» The problem
Retype the portion of the appellate opinion starting at "TROY KIRBY )" and ending at "Defendants-Appellants. )".

NOT RECOMMENDED FOR FULL-TEXT PUBLICATION
File Name: 08a0357n.06
Filed: June 20, 2008
Nos. 06-6158/06-6387
UNITED STATES COURT OF APPEALS
FOR THE SIXTH CIRCUIT
UNITED STATES OF AMERICA, )
)
Plaintiff-Appellee, )
)
v. )
)
TROY KIRBY ) ON APPEAL FROM THE UNITED
) STATES DISTRICT COURT FOR THE
and ) EASTERN DISTRICT OF KENTUCKY
)
JOHNNY LEE BULLOCK, )
)
Defendants-Appellants. )
)
)
Before: NORRIS, BATCHELDER, and GIBBONS, Circuit Judges.
JULIA SMITH GIBBONS, Circuit Judge. In 2002, a jury convicted Troy Kirby and
Johnny Lee Bullock of a number of charges involving the manufacture and distribution of
methamphetamine. Kirby was also found guilty of two firearms-possession charges. This court
affirmed Kirby’s and Bullock’s sentences in all respects but remanded for resentencing in light of
United States v. Booker, 543 U.S. 220 (2005). Following resentencing, Kirby and Bullock challenge
their sentences once again, and Kirby presents an ineffective assistance of counsel claim. For the
following reasons, we affirm the sentences of the district court and decline to review Kirby’s
ineffective assistance of counsel claim.
1
I.
In 2001, a grand jury indicted Troy Kirby and Johnny Lee Bullock, along with eight other
individuals, on a number of charges stemming from a conspiracy to manufacture and distribute
methamphetamine. Kirby and Bullock were tried jointly in early 2002.
The jury found Kirby guilty of the following offenses: (1) conspiracy to manufacture 50
grams or more of methamphetamine or 500 grams or more of a mixture containing a detectable
amount of methamphetamine, in violation of 21 U.S.C. § 846; (2) conspiracy to possess with intent
to distribute 50 grams or more of methamphetamine or 500 grams or more of a mixture containing
a detectable amount of methamphetamine, in violation of 21 U.S.C. § 846; (3) two counts of aiding
and abetting another in an attempt to manufacture 50 grams or more of methamphetamine or 500
grams or more of a mixture containing a detectable amount of methamphetamine, in violation of 21
U.S.C. § 846; (4) being a felon in possession of firearms, in violation of 18 U.S.C. § 922(g)(1); and
(5) possession of an unregistered firearm, in violation of 26 U.S.C. § 5861(d). Bullock was found
guilty of conspiracy to possess with intent to distribute 5 to 50 grams of methamphetamine or 50 to
500 grams of a mixture containing a detectable amount of methamphetamine, in violation of 21
U.S.C. § 846, as well as three counts of possession with intent to distribute 5 to 50 grams of
methamphetamine or 50 to 500 grams of a mixture containing a detectable amount of
methamphetamine, in violation of 21 U.S.C. § 841(a)(1).

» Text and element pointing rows
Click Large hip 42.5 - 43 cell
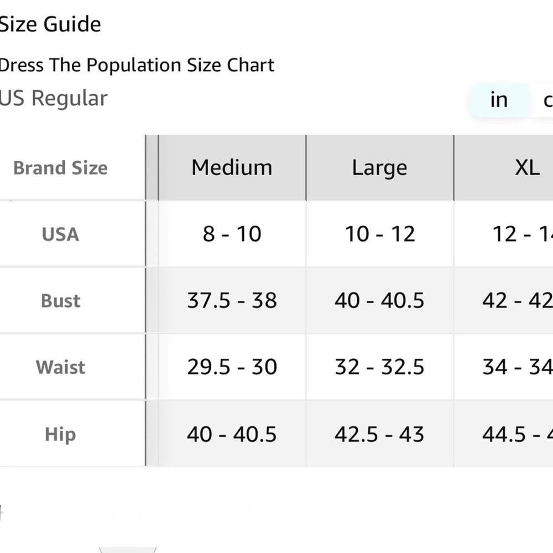[x=380, y=434]
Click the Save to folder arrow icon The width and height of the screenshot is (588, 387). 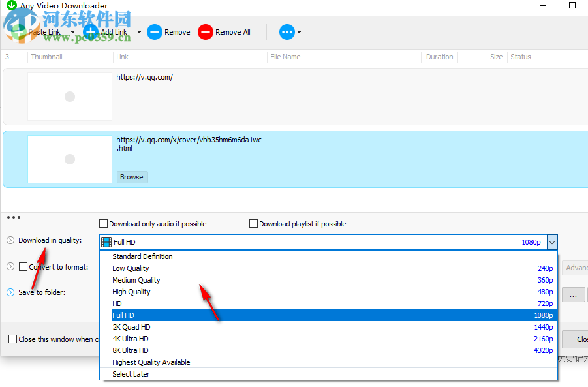(10, 292)
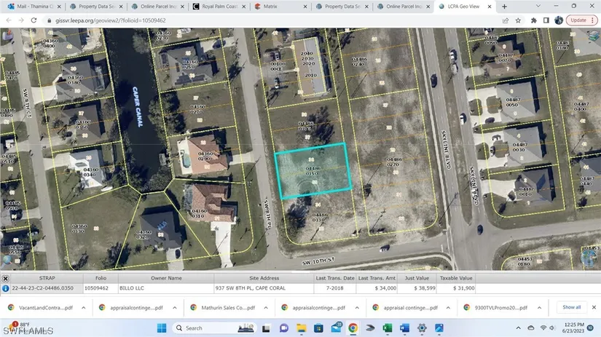The width and height of the screenshot is (601, 337).
Task: Open the chevron menu for Mathurin Sales Co download
Action: (x=263, y=308)
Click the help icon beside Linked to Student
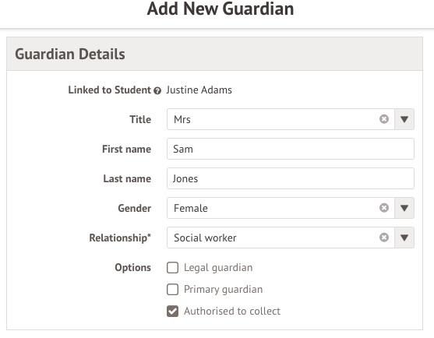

» Output for this task
TROY KIRBY ) ON APPEAL FROM THE UNITED
) STATES DISTRICT COURT FOR THE
and ) EASTERN DISTRICT OF KENTUCKY
)
JOHNNY LEE BULLOCK, )
)
Defendants-Appellants. )